Lana Turner Still Straying Into the 60's


By Love Possessed (1961) Plows Familiar Ground

This melodrama gets a bad rap not altogether deserved, being directed by John Sturges between pictures better remembered (The Magnificent Seven, The Great Escape) and produced by Walter Mirisch, who knocks it in his memoir, I Thought We Were Making Movies, Not History. Sudsy shows get no respect, unless Doug Sirk directs, the rest  perishable with spoilage long factored in. Mirisch tended not to like ones that lost money, By Love Possessed good for only $1.7 million in domestic rentals, which had to disappoint after better $ got for previous Lana Turner pics. She actually cedes center stage to accomplished work by Efrem Zimbalist, Jr., whose showcase this ends up being. Mirisch says that Turner kept monkeying with the script, so much so that writer Charles Schnee asked to have his name taken off (the credit reads "John Dennis"). I'd like knowing what contributions Lana made to dialogue for any of her films, and that's not sarcastic inquiry. We tend to think stars are too habitually dumb to do anything other than damage screenplays --- is that true or mere myth? Guess it depends on who's applying a blue pencil. By Love Possessed has a New England (as in repressed) setting as with Peyton Place, seemingly same autumn leaves blowing amongst tortured citizenry. Small-town hypocrisy has another airing --- when was that formula finally abandoned? This was penultimate role for Thomas Mitchell; I couldn't tell if it was him or the character that's palsied to point of barely holding cup and saucer. George Hamilton contributes another in his line of weakling sons, the part a photo finish on work done a year before in Home From The Hill. Yvonne Craig is a liveliest wire as the town trollop. By Love Possessed turns up on TCM and elsewhere in gratifying 1.85, and is enjoyable for what it is.

6 Comments:

Blogger iarla said...

Maybe Turner was exacting revenge on Schnee - he scripted "The Prodigal". According to Christopher Isherwood'd diaries : "(David Miller) spent HOURS (sic) on Saturday trying to get lana to accept the line "I know your majesty has a heart and I fear it. But your heart is ruled by your head.....etc" Finally, we found a solution. ('Diane') now says "I know your majesty has a heart and I SHOULD fear it......" No fool, she.

11:13 AM  
Blogger Neely OHara said...

"We tend to think stars are too habitually dumb to do anything other than damage screenplays --- is that true or mere myth?"

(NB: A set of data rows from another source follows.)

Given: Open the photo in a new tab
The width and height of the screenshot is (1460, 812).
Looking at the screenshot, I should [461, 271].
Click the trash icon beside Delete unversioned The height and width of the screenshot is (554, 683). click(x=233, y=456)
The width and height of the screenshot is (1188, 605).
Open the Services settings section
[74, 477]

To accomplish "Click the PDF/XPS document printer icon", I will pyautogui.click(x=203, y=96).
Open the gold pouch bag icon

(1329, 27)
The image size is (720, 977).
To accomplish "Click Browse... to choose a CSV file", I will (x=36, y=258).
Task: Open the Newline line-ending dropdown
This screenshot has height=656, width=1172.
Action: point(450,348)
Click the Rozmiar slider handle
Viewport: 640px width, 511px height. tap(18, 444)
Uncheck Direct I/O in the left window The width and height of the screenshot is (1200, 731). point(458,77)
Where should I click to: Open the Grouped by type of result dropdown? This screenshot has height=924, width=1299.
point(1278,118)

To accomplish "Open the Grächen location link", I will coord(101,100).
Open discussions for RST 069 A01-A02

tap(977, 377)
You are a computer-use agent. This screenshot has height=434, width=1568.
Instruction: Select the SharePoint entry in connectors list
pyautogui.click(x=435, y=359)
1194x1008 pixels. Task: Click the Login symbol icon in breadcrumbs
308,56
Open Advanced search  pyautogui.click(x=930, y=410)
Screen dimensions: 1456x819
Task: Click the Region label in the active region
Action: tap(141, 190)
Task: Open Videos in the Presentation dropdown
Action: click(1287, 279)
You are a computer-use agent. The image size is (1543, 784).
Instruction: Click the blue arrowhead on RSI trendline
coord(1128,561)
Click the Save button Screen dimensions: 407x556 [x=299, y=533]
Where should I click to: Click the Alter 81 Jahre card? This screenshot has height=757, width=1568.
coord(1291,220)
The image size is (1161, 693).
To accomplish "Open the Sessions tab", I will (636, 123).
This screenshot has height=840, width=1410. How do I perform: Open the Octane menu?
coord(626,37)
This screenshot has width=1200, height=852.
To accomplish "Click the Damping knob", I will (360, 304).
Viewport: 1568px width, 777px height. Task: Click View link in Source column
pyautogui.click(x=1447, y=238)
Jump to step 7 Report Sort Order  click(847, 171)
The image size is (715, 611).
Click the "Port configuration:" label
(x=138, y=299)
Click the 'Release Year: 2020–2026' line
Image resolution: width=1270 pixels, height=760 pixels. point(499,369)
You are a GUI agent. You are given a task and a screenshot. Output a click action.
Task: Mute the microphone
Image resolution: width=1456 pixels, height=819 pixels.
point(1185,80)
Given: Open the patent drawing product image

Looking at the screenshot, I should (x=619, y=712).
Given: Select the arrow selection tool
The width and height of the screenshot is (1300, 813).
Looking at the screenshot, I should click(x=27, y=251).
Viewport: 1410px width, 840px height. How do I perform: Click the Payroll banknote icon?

Example that springs to my mind is the penultimate "emergency room" scene in Garland's final film, I Could Go On Singing. According to multiple sources, including co-star Dirk Bogarde, he and Garland penned the scene the night prior to shooting, and it certainly rises above any other scene in Mayo Simon's otherwise undistinguished screenplay.

Uncomfortably autobiographical, it's not only the best scene in the movie, it's quite possibly the best of Garland's entire career.

1:32 PM  
Blogger John McElwee said...

Very enlightening comments here --- stuff I did not know.

Thanks Iarla and Neely!

1:41 PM  
Blogger stinky fitzwizzle said...

You had me at "Yvonne Craig as the town trollop."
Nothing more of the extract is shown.